Hi rrr :t
I don't ignore your messages, just was too tired to answer thorougly.
The one note right now - yes, AMDs look very slow with BSF, though that instuction is executed not in the inner loop so it has noticeable influence only with short strings, but you may speed it up on the AMD just using BSF AX,AX instead of EAX,EAX. On Intel that has no much difference (it's a bit slower), but for AMD makes sense. With the one-reg using algo which provides 16 bit mask the usage of 16 bit BSF on AMD is a right choice.

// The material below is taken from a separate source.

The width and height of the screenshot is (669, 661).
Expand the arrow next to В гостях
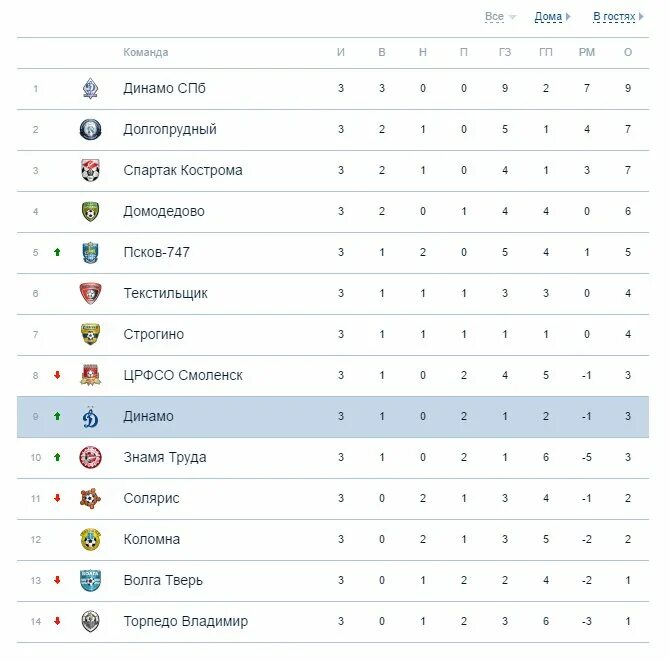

nidud, here is a tweak of your algo which in this form comes close to the algo posted on the "Research" thread on my machine:
strlen proc STDCALL lpszStr:DWORD
mov ecx,[esp+4]
xorps xmm2,xmm2
mov eax,ecx
and ecx,32-1
and eax,-32
movdqa xmm0,[eax]
movdqa xmm1,[eax+16]
or edx,-1
shl edx,cl
pcmpeqb xmm0,xmm2
pmovmskb ecx,xmm0
and ecx,edx
jnz done
pcmpeqb xmm1,xmm2
pmovmskb ecx,xmm1
shl ecx,16
and ecx,edx
jnz done
loop_32:
lea eax,[eax+32]
movdqa xmm0,[eax]
movdqa xmm1,[eax+16]
pcmpeqb xmm0,xmm2
pcmpeqb xmm1,xmm2
pmovmskb edx,xmm0
pmovmskb ecx,xmm1
add edx,ecx
jbe loop_32
shl ecx,16
pmovmskb edx,xmm0
add ecx,edx
done:
bsf ecx,ecx
lea eax,[ecx+eax]
sub eax,[esp+4]
ret 4
strlen endp
Actually I think that if you will use an entry like in mine StrLen (just shift right overhead bits) and this inner loop (that is strange, but the movdqa/pcmpeqb sequence seems faster than just direct pcmpeqb) and the checking with exit from the loop as I suggested, this code will be probably the one of the best solutions for StrLen on the 32 bit machines. The crazy-unrolled Intel's solution has no any gain in real world.
Probably the rrr's unrolling is the maximum which has sense, but it's strange to look on the algos which are 600+ or even 800+ bytes long, just to check the string length on the, after all, real world machine in the real world app.